Renzatic on 9/12/2019 at 21:35
Well, that's what you get.
SubJeff on 16/12/2019 at 22:28
Expanse Season 4 has arrived. At the same time as the new Marvelous Mrs Maisel season.
Oh, and I found this French sci-fi effort called Advitam. It's a really interesting concept, which seems quite well fleshed out. Only of Ep2.
Also rewatching Seinfeld and I think I missed a season so that's nice.
SubJeff on 19/12/2019 at 21:40
This! Next year.
[video=youtube;LdOM0x0XDMo]https://www.youtube.com/watch?v=LdOM0x0XDMo&feature=youtu.be[/video]
Renault on 19/12/2019 at 22:21
My wife and I have recently started rewatching Scrubs from the beginning. It really is one of the best shows of its kind of all time.
Renault on 19/12/2019 at 22:33
Oh yeah, and this is available for streaming tomorrow:
[video=youtube;eb90gqGYP9c]https://www.youtube.com/watch?v=eb90gqGYP9c[/video]
SubJeff on 20/12/2019 at 02:10
Will be watching The Witcher. Too much on at the moment.
Quote Posted by Brethren
My wife and I have recently started rewatching Scrubs from the beginning.
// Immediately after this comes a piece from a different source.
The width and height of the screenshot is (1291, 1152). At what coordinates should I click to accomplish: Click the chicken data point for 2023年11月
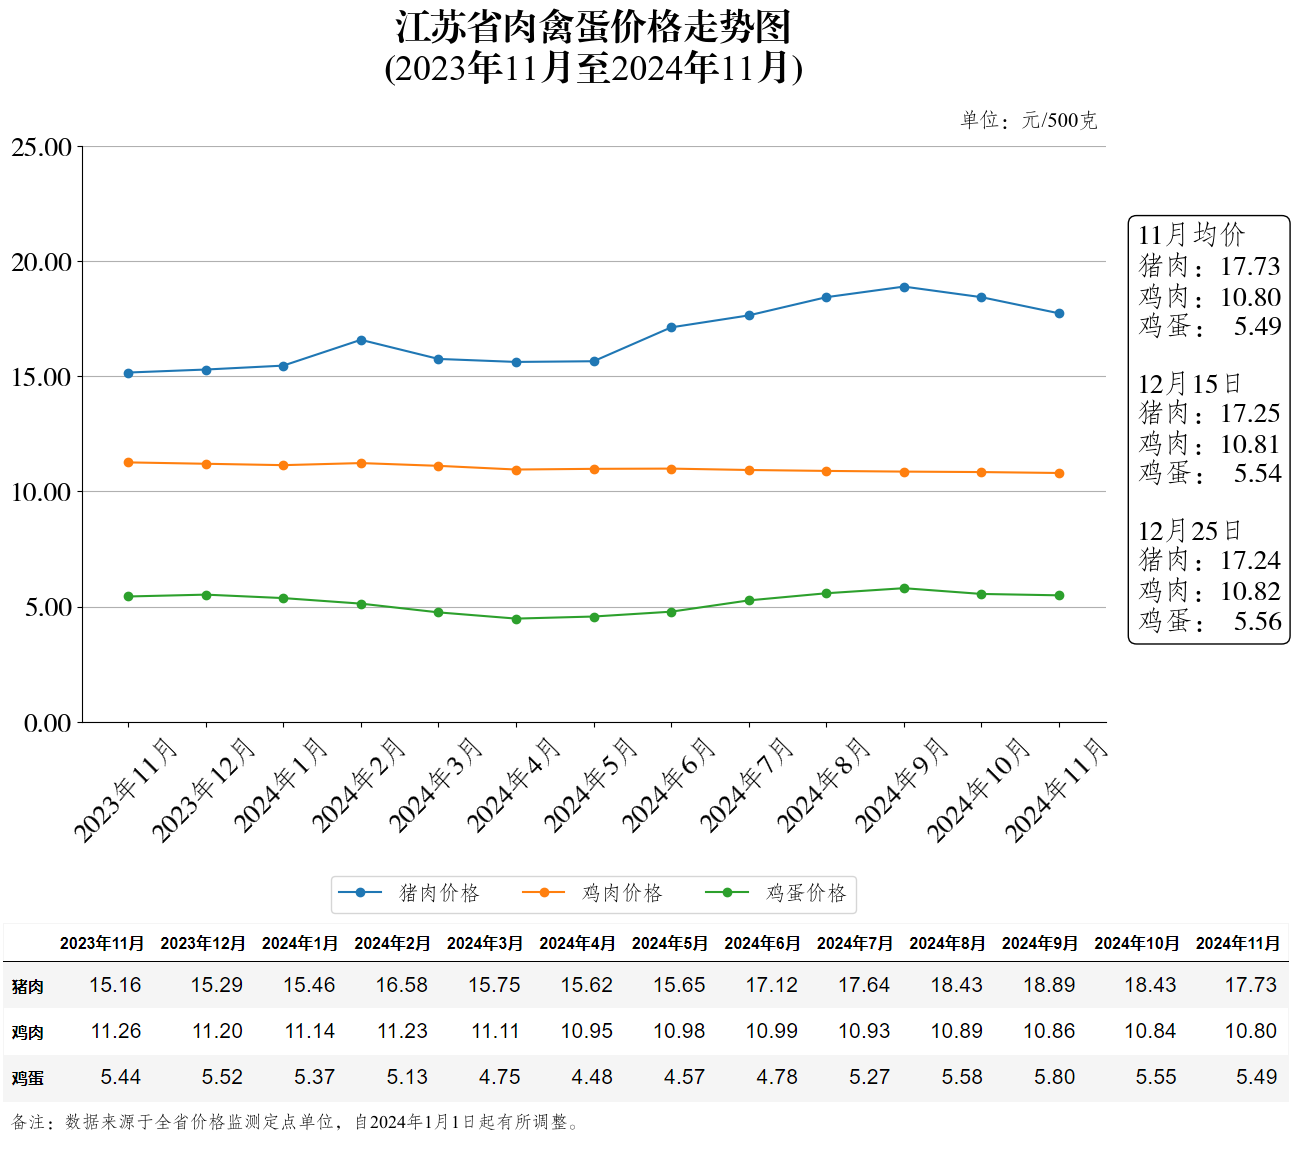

It really is one of the best shows of its kind of all time.
Yeah, it's brill. My faves are Kelso and the dermatologist. Janitor is great too.
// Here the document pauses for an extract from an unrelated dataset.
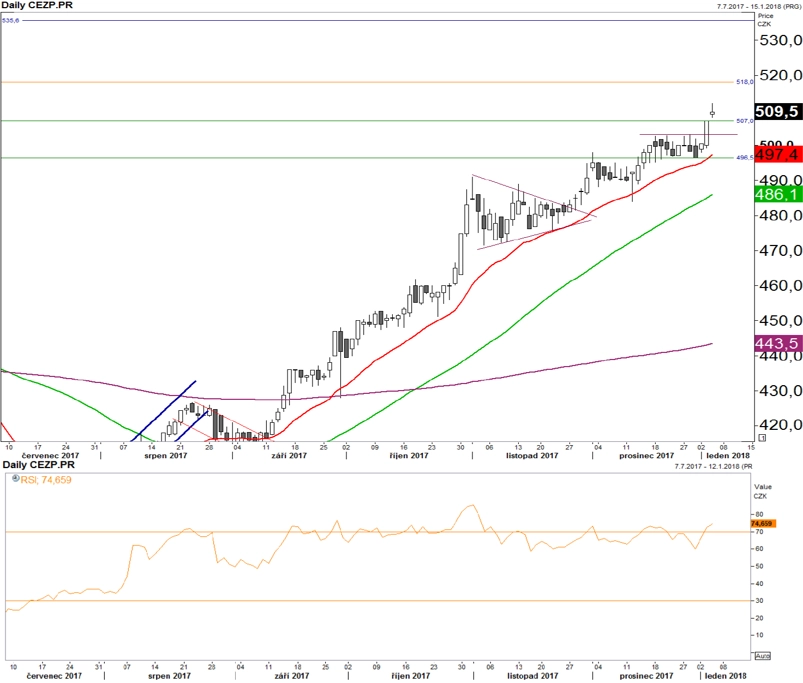Click the RSI indicator icon beside RSI label

[16, 479]
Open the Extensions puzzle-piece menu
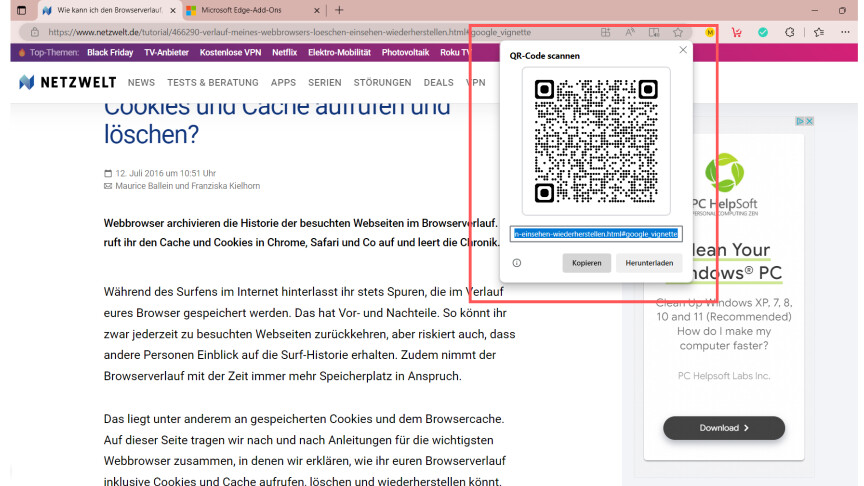Image resolution: width=864 pixels, height=486 pixels. click(789, 32)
zombe on 21/12/2019 at 10:13
Quote Posted by SubJeff
This! Next year.
Whatever this is, i am intrigued.
Trailer felt like very little spoilers vs what often feels like plot summary. I have no solid idea what it is even about - but i am interested.
demagogue on 21/12/2019 at 11:39
Just going by the title and what we saw, my guess is our protagonist has the ability to skip ahead a few moments and then act through time in reverse, which then plays forward again, like the palindrome of the title. Granted that's just one little piece of the puzzle. If that were the set up, in lesser hands I might think it's prone to fall flat as gimmick punk. But with Nolan at the helm...
Well let me just say I still think his ideas have had lots of foibles when put to film -- I think Memento was his one perfectly executed movie putting idea to screen, although not even his most fun movie; whereas The Prestige, Inception, and Interstellar all had wonky execution at certain points. I mean they were still brilliant, but still the foibles. And I just have an intuition Tenet is going to fit with that latter group. But unlike lesser directors, even when Nolan has foibles, it's still really interesting to watch it play out... Like the blackhole scene in Interstellar when we're no longer in Kansas anymore and it practically breaks into blatant 2001-climax-like metaphor or when the "mission" in Inception started to fray the plot (and Inception even beautifully described its own fraying, explaining that any good scene maker has to hide the plot holes and then it hides its own plot holes), they were still really fun to watch and think about. That's to Nolan's credit.
To be honest though, I really don't know what to expect with this. The closest analog that comes to mind is Source Code, so I'm kind of expecting something along those lines. But already that's not as ambitious as Nolan seems to be going for with this one.
henke on 21/12/2019 at 13:14
Watching Rossatron's wrap-up of 2019's action movies and realizing there's a whole heap of grade-A Kung-Fu I've missed out on.
[video=youtube;lafVpY68I6I]https://www.youtube.com/watch?v=lafVpY68I6I[/video]
I'm GONNA WATCH:
Furie
Avengement
John Wick 3
IP Man 4
Master Z
First 20 minutes of 6 Underground
Starker on 26/12/2019 at 04:34
Every once in a while you get a show that seems so pitch perfectly tailor made for you it's scary. I just started to watch a new show called Ascendance of a Bookworm and I don't know whether it's the alcohol, but I got hooked from the first episode on. And it's not just that I'm identifying with the main character so much it hurts sometimes. The pacing, the worldbuilding, the characters... it's a pretty great show to watch as a bookworm.
It's in the isekai genre where you usually have a character from the modern world summoned to another, fantasy world and they then go on to easily defeat all adversity thanks to them having a) insanely overpowered abilities and b) modern upbringing and knowledge. Most of it is pretty tropey escapism aimed at young disaffected men. This one is different, though. The main character is a bookworm who, just before attaining her lifelong dream of becoming a librarian, dies in an ironic accident buried under books. And even though her dying wish is to be able to read lots of books in her next life, she gets incarnated as a poor sickly peasant girl in a world that doesn't even have a printing press yet. Anyway, I'm really enjoying it so far.